Pria yang akrab disapa Frans itu menjelaskan, mengelola alam adalah panggilan manusia. Menurutnya, manusia tidak bisa hidup tanpa mengolah alam. Tetapi sistem dan cara pengolahan bagaimana menjadi penting. Pasalnya, kata Frans, jika manusia mengolah alam tidak sungguh-sungguh, berarti belum serius dan belum ekologis.

“Potret kemiskinan di daerah Indonesia, terutama wilayah timur merupakan hasil tata kelola alam yang belum optimal.
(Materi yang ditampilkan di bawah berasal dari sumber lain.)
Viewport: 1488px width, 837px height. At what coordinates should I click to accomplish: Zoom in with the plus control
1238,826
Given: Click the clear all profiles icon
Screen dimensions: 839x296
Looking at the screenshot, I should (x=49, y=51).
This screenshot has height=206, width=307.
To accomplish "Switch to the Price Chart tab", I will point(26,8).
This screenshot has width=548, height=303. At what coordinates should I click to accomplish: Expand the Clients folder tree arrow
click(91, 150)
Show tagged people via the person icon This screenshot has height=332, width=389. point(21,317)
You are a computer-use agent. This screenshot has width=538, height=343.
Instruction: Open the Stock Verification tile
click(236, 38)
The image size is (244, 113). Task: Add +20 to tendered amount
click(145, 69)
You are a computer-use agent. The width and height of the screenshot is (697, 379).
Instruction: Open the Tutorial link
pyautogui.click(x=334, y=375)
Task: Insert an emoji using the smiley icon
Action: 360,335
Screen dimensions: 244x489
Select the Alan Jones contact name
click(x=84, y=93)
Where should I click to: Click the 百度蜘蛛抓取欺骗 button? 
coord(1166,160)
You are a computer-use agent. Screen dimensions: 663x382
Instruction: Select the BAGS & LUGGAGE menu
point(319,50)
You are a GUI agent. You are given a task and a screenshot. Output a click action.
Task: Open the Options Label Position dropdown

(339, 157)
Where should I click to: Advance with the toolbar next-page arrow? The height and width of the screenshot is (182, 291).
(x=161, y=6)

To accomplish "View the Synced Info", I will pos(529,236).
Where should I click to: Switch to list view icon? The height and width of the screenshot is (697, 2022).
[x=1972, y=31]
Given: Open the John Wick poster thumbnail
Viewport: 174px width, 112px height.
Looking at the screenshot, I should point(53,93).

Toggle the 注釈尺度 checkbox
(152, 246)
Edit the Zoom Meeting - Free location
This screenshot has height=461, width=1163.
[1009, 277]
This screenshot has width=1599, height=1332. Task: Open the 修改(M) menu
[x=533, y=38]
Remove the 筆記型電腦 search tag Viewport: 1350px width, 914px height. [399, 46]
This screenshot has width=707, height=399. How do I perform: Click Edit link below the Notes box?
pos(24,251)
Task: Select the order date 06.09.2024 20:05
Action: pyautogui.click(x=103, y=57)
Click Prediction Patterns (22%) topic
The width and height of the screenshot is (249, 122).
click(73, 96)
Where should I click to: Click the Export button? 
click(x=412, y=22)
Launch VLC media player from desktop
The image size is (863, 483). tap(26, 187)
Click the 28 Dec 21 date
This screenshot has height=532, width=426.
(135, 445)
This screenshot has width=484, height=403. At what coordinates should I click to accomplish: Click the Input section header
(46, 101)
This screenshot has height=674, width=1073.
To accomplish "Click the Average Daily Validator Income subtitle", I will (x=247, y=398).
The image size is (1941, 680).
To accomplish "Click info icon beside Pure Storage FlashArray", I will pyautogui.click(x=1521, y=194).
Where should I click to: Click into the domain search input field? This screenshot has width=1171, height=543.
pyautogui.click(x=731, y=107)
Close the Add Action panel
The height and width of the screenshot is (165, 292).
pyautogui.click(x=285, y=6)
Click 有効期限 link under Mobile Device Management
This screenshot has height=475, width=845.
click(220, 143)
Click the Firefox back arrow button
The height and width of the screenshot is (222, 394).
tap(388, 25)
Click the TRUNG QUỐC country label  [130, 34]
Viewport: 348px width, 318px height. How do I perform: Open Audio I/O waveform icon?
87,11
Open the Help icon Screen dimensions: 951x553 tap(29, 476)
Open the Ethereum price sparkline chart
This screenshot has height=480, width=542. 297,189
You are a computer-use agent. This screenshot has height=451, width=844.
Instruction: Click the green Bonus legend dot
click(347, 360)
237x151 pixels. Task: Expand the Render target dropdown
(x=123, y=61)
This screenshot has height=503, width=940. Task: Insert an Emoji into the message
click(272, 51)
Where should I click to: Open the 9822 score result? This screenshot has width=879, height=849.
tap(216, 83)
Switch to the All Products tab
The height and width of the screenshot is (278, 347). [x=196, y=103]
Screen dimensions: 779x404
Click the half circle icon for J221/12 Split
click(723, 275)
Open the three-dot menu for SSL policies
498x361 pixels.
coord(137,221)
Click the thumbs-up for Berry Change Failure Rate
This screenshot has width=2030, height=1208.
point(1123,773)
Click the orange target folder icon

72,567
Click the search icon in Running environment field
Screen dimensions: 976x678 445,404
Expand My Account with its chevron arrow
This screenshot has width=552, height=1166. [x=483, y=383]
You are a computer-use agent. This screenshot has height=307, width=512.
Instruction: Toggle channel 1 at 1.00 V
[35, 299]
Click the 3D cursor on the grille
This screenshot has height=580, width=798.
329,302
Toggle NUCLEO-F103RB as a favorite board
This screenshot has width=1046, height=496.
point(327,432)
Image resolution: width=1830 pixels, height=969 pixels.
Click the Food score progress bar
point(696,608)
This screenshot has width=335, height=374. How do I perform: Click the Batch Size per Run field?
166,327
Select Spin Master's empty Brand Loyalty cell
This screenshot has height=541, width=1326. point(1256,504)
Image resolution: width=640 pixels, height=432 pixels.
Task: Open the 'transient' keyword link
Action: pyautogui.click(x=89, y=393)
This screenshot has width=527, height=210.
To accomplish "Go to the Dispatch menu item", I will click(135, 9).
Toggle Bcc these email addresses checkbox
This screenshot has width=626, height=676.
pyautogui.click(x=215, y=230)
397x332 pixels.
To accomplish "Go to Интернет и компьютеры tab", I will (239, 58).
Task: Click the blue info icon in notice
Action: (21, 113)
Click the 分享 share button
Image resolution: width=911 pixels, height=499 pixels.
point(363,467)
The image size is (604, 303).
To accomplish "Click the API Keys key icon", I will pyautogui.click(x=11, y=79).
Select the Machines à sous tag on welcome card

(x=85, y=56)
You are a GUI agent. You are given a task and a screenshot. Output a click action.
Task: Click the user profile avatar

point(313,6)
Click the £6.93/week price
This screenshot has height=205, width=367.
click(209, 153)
Masih banyak lahan kosong yang dibiarkan tidur, tidak ditanami dan tidak dikelola untuk kesejahteraan,” katanya.

Pemerhati pendidikan dan ketenagakerjaan ini menjelaskan bahwa berbagai masalah iklim dan alam muncul lantara aksi manusia yang kurang. Menurut Frans, kesadaran akan kebersihan masih relatif jauh, dan perilaku mencemarkan masih bercokol dalam kehidupan bangsa ini.

“Orang membuang sampah sembarangan, menggunduli hutan, menciptakan udara, tanah dan laut yang tercemar. Alam yang rusak menunjukkan mental manusia yang juga rusak. Ada hal yang harus diubah dan diperbaiki,” sebutnya.

Alumni PPRA 49 Lemhannas RI ini menjelaskan, krisis pangan merupakan hasil dari dua krisis, yaitu krisis alam dan krisis manusia itu sendiri. Alam, kata Frans, selalu punya cara untuk menyeimbangkan dirinya (detoks), sementara manusia selalu mencari alasan sebagai pembenaran masalah.

Frans menuturkan bahwa manusia mengalami krisis ketika sudah jauh dari alam dan tidak menghargai alam. Ia menyebutkan, ini perihal pola pikir dan pola hidup, dimana fenomena alam menunjukkan bagaimana alam bertindak atas perlakuan terhadap manusia, atau dapat dikatakan bahwa tanda-tanda alam adalah tanda-tanda tentang manusia juga.

“Alam bersahabat berarti manusia juga bersahabat, alam marah berarti manusianya serakah. Keterkaitan ini penting karena tidak ada seorang pun yang ingin merusak dan melukai dirinya sendiri. Hanya manusia yang sering “membunuh diri” dengan melukai alam semesta,” tegasnya.

Pebisnis yang berkomitmen terhadap kelestarian lingkungan ini mengatakan, Konsep dasar yang harus diterapkan adalah bahwa alam itu diri manusia dalam skala yang lebih luas. Menurutnya, Menghargai dan menghormati alam berarti menghargai dan menghormati diri sendiri. Konsepsi ini adalah dasar berpijak untuk ekologis.

Seruannya jelas, “kasihilah alam seperti mencintai diri sendiri”. Ini akan mendatangkan kebiasaan yang baik dalam kehidupan. Langkah-langkah konkret berikutnya baru bisa dilakukan, yaitu menjaga kebersihan dan keasrian lingkungan dari skala terkecil rumah tangga hingga skala yang lebih luas. Namun Pertama dan utama, terpenting, adalah pola pikir/pola ekologi pikirs di atas,” tutupnya.